2) The government of a sovereign state.
In many contexts, "nation" is viewed as interchangeable with "state", despite the fact that technical definition is somewhat different. Many academics would say that there is no actual "American nation" in line with the Oxford definition, and I'd agree with that. However, when an American president "addresses the nation" he does not mean that he is addressing an "American nation" in the sense of an "imagined community", but that he is addressing citizens of the United States. I understand now that writing "state" with regard to the poll was incorrect, and have realised that that was not a good translation. Hence, I've replaced it with "unique Austrian national identity", which is clear and precise, and has no ambiguity. RGloucester — ☎ 16:17, 10 July 2014 (UTC)
Thanks for understanding. I just want to make the prose as clear as possible. By the way, I've also nominated this article for a GA review. I think it is somewhat ready. RGloucester — ☎ 18:09, 10 July 2014 (UTC)
@RJFF: I was wondering, are there any citations for the last paragraph of the section "During the Imperial period"? It seems like it should have some. Also, I was wondering if you're aware of any German-language material from the German Wikipedia that would help to expand the section on the Nazi period? Thanks. RGloucester — ☎ 00:28, 18 July 2014 (UTC)

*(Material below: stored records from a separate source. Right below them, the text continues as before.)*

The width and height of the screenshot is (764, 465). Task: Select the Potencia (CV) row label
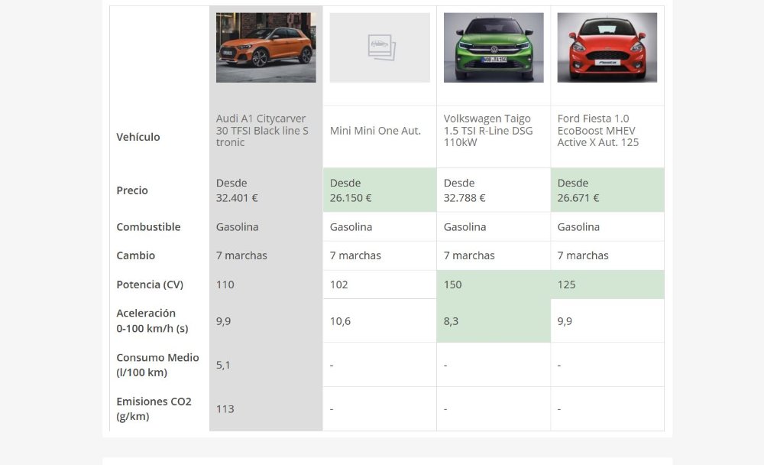pos(150,285)
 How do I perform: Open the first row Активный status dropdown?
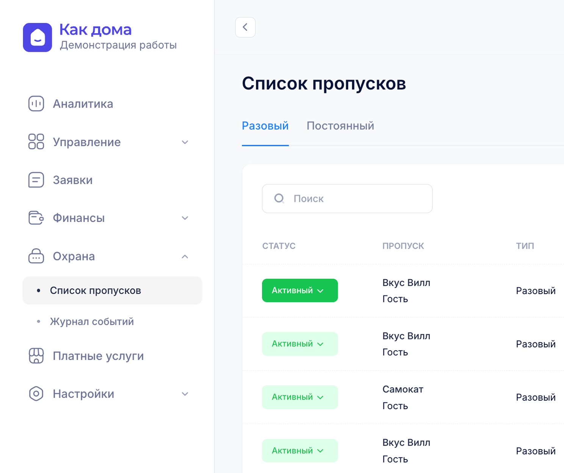tap(299, 291)
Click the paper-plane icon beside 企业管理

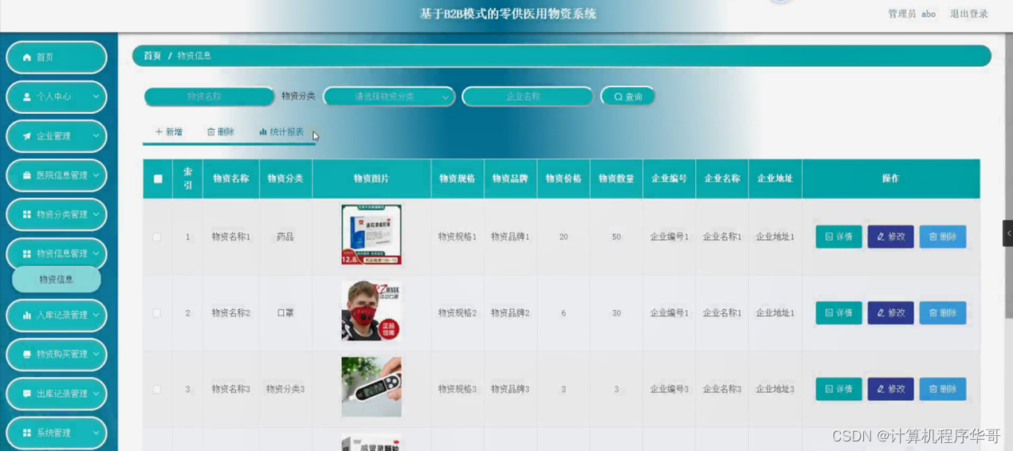[x=27, y=136]
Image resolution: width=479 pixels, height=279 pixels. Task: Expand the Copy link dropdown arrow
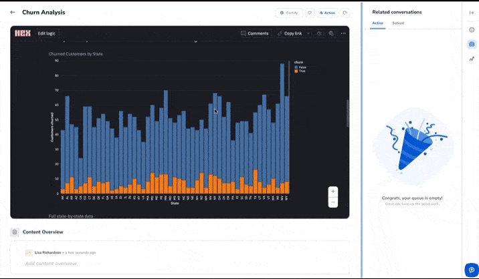308,33
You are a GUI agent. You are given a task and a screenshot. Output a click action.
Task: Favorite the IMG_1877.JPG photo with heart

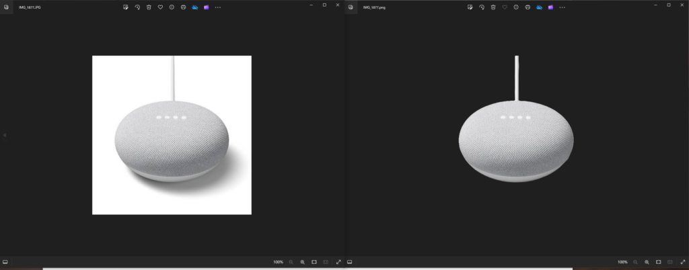point(160,7)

I think I have taken that information from an encyclopedia at my uncle's house. I won't go there anytime soon so I am afraid that I can't verify it for now. In my first version of this article three years ago, I forgot to add any references, so for some sentences it is difficult to trace back on which source they are based. The de.wiki article is much more superficial than this one and not a source for expansion. There is only one sentence about the Nazi period, saying that the "Anschluss" was achieved in 1938 and the German nationalist movement was virtually absorbed by the NSDAP. —RJFF (talk) 14:56, 19 July 2014 (UTC)

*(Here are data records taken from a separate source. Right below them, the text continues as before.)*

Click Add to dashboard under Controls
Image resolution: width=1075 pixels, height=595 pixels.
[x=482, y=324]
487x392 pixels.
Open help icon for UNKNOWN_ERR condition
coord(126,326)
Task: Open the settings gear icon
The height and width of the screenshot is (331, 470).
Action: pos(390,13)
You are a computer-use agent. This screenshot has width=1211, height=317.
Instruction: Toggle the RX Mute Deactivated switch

I'll look around for some references, then. RGloucester — ☎ 15:30, 19 July 2014 (UTC)
Note: If you have changed the sentence that needed to be corrected, press Enter and start off the line with ::, then use Y or Done If the change was only partially done use Y, and N or Not done if the change could not occur. (If you would explain why, I would be greatly appreciated :P) To see code, go to edit source and copy the code.
"several political parties and groups have express pan-German nationalist sentiment."
Change express to expressed.
During the imperial period
"and anti-clerical policies, in an attempt entrench the German ethnic identity."
Add to after attempt.
Are we going to use the serial comma or not? I see one example of it not being used: "This manifesto was signed by the radical German nationalist Georg von Schönerer, Vienna's populist, pro-Catholic and royalist mayor Karl :Lueger" and then I see it being used: "His radical racist German nationalism was especially popular amongst the well-educated intelligentsia: professors, grammar school teachers', and students."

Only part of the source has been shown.